A jornada do jovem começou ainda no Ensino Médio, que concluiu em 2013. Em 2015, ele foi aprovado no curso de enfermagem na UEFS. Mas como seu foco era a Medicina, ele trancou o curso depois de dois anos. Foi então, a partir de 2018, que ele decidiu focar no vestibular.

Para estudar, Matheus usava a biblioteca da cidade, mas durante a pandemia de covid-19, ele ficou estudando na casa de uma amiga, emprestada, mas que não tinha energia elétrica e nem internet. Mesmo assim, ele usava um celular e apostilas para estudar todos os dias.

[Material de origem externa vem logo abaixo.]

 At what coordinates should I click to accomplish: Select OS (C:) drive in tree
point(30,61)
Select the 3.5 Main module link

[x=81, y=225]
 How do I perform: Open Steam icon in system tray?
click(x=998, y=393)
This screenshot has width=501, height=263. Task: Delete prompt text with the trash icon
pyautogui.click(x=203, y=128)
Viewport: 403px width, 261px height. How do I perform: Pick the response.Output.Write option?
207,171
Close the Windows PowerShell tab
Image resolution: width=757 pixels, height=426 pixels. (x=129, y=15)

Reprodução/Foto-RN176 Matheus Moreira, estudante de medicina na UEFS Foto: Arquivo pessoal/Matheus Moreira Silva

“É onde eu estudava de segunda a domingo, todos os dias, das nove horas da manhã até às seis da tarde, com um celular e umas apostilas emprestadas, de alguns colegas que já tinham passado [no vestibular], ou eu pedia na internet, ou ia conseguindo com um ou outro colega. Eu tinha um celular basiquinho, onde fazia algumas questões em PDF”, conta.

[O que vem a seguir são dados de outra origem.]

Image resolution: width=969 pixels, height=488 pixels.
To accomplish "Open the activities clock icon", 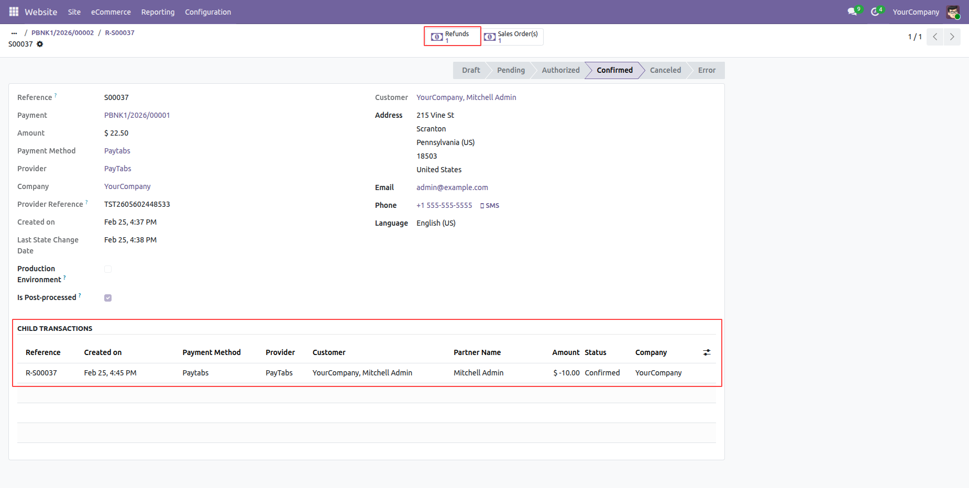I will click(x=875, y=12).
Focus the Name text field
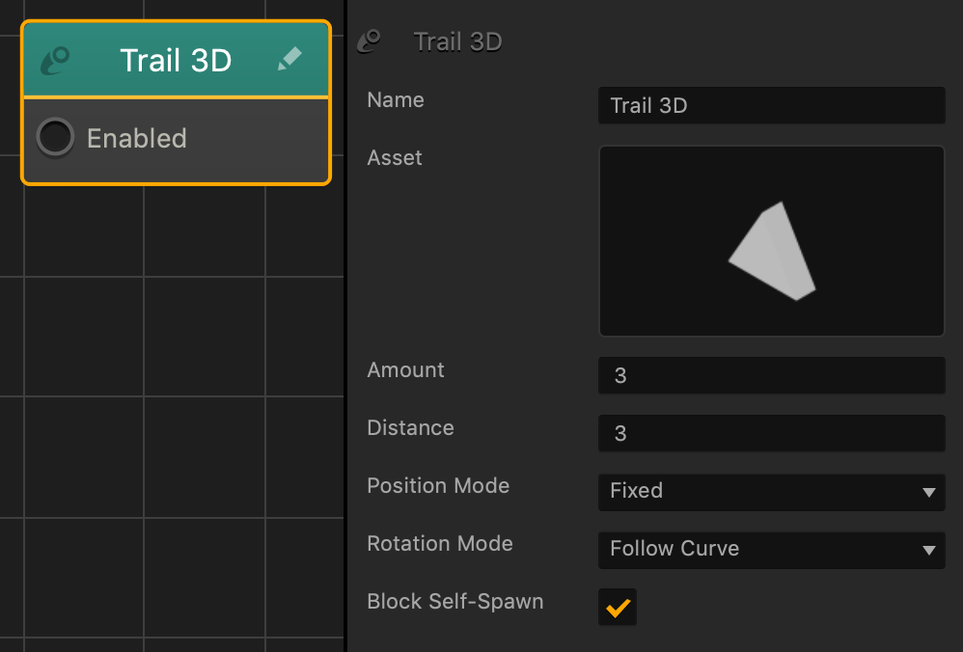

Após passar na Federal, Matheus enfrentou algumas dificuldades para se manter, e por isso preferiu fazer a transferência para a Estadual, onde estuda atualmente. Ao saberem da história do estudante, os colegas de turma o ajudaram a levantar fundos com uma “vaquinha” para ele conseguir comprar um notebook, que devido à repercussão, foi doado.

Mas nem sempre tudo foram flores. Matheus diz que no início, houve preconceito: “No início, um pouquinho. Mas aí depois você vai se dando bem com as pessoas, quebra essa barreira.”

Trabalho e estudos

Mais tarde, surgiu a ideia de criar um ebook para vender pela internet com dicas para a redação do Enem. “Lá no início, como a ideia era mudar de cidade, eu criei um ebook pra colocar para venda. Hoje em dia, como complemento de renda, eu também dou aulas particulares. As aulas são de redação, organização para os estudos, em geral são aulas para vestibular. Agora estou com um projeto de ir para as escolas públicas”, revela.

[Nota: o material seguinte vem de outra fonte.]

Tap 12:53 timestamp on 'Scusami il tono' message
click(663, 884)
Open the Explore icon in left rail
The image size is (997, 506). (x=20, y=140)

Reprodução/Foto-RN176 O jovem atualmente usa as redes sociais para estimular o estudo entre os jovens Foto: Arquivo pessoal/Matheus Moreira Silva

“Quero dar palestras e congressos em vários colégios para tentar estimular essa galera a conseguir também. Tudo focado em vestibular e Enem, que são as áreas que eu trabalho hoje em dia. A gente que está na internet tem sempre que trabalhar para fazer algo diferente”, diz.

Hoje, Matheus se divide entre dar aulas particulares e os próprios estudos, em período integral, na faculdade de Medicina. Ele revela que tem vontade de trabalhar em hospitais ou na área de neurologia, inspirado no irmão, que é psicólogo.

Persistência e organização

Para quem deseja trilhar o mesmo caminho de Matheus, ele dá a dica: “Primeiro passo é a disciplina e o foco. É saber onde você quer chegar, qual é seu objetivo e trabalhar para isso. Com a rotina organizada, para quem trabalha, o objetivo não é chegar em casa e estudar muito, mas estudar todos os dias um pouquinho.”

“É como uma maratona, você não pode correr demais, se não cansa, e não pode correr pouco, se não, não chega. Tem que ter uma rotina bem tranquila para poder chegar num nível bom. Então é preciso dividir os horários, estudar de três a quatro horas por dia, que é suficiente, e fazer muitas provas anteriores. Tem que acreditar que é possível, e se não trabalhar, nada acontece”, conclui.